Before our session yesterday, I got an email from Cindy. Here it is, in total:
I’ve decided to go to Europe next Spring with the International Club. We’re going to Spain and the French Riviera. I’ll need to go online and put down a deposit by tomorrow of $95.00. Later
Once the waiting room emptied out yesterday, I asked her a few innocent questions about the trip. Even got polite answers. Cindy had considered going last year or the year before, but her dad’s condition and her newness at her job kinda put the dampers on it. So this idea is nothing new, but the abruptness of the announcement was, well, abrupt. This morning, Cindy was in the room formerly known as the 4th bedroom (not the computer room, entering all her info for the trip. At one point, she asked me my email address – emergency contact info. I jokingly asked her if it was because she was registering me for the trip too.
This morning, I get THIS email from her:
I was thinking this morning that if you wanted to go on this trip you could. Let me know. C
XXXX-XXXX High School
I would absolutely, positively LOVE to go. End of April in the south of France & Northern Spain? Heaven! Because of money she got from her dad, affording it isn’t a problem. But I don’t want to butt in on her fun. She isn’t going as a chaperone, only as an adult also participating, like the students. I’m sure the adults will feel a twinge of responsibility towards the kids (parents, especially mothers, are wired like that, yes?) but officially, there is no liability. Nice, Nimes, Monte Carlo, Barcelona, Valencia, Seville – all very exotic places to us. But I don’t want to butt in.
Since the trip is next year, it IS affirmation that she’s willing to work on things I suppose.

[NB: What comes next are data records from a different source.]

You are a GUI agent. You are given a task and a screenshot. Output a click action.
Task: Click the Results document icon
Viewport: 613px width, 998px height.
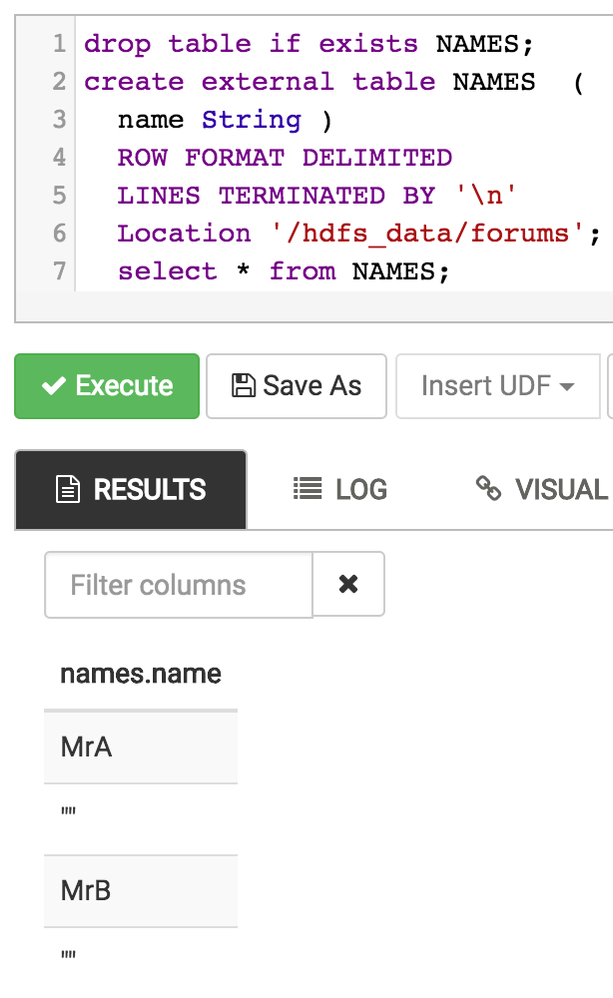(68, 489)
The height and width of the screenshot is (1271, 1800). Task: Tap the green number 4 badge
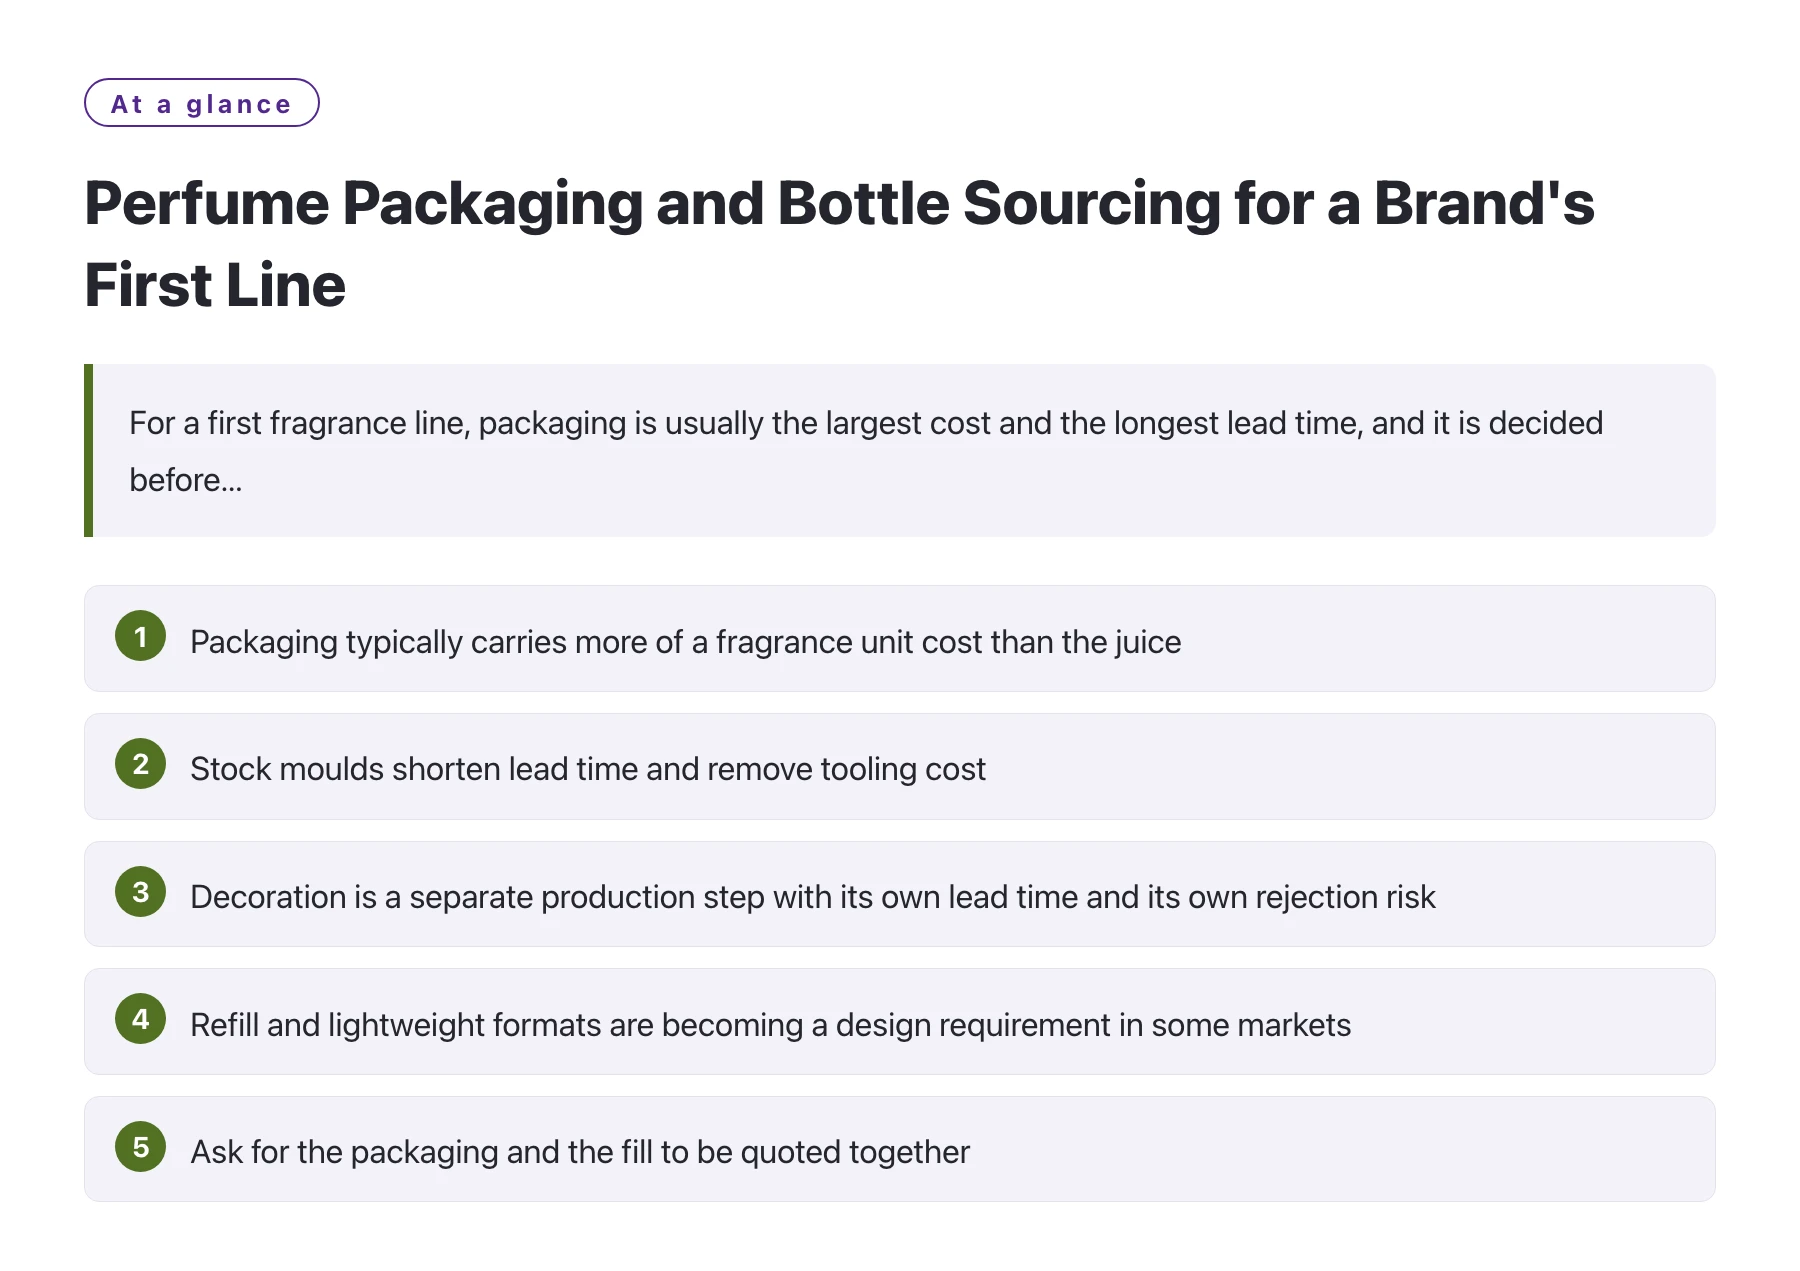(140, 1019)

But if she went, I’d have 12 – 13 days here in splendid isolation. I could golf, bowl, sit in the living room in my underwear & watch hockey until my eyes bled. My hope is that Eric is in the Police Academy by then and living on his own. BOTH of us watching hockey while in our underwear is way beyond creepy. We’ve (Cindy & I, not Eric & I) agreed to talk it over tonight. My overwhelming desire is to go, but like I keep telling myself (and you all too) I don’t want to crowd her out of her own fun.
Aahhh well. Update from the school. Looks like I won’t have to horn in on anybody’s good time. The schools policy is that this trip is for students, school chaperones and school staff. No parents, no spouses (spice?).
Anybody up for a party at my place, April 16 – April 25, 2010? (Please, please note the year!! Don’t show up here in 2 weeks. That would be tough to explain.) I’ll have at least one extra bedroom, might be talked into giving up mine if a couple were to come, and if the weather is warm, we can sleep a small herd camping style on the back porch. I have access to some quality air mattresses too. It would be BYOB, pitch in for food and we’ll divvy up the cooking chores. I’ll have some nice, chewy, dark beers to share, we’ll fire up the smoker a time or three and can always make day trips to see some of the local sights. I’d also consider NOT sitting in the living room in my underwear watching the NHL playoffs. You know – if that’s gonna be a deal breaker and all.
It’s Tuesday evening now, time to trot off to my meeting. Lets remember this party idea, mmkay?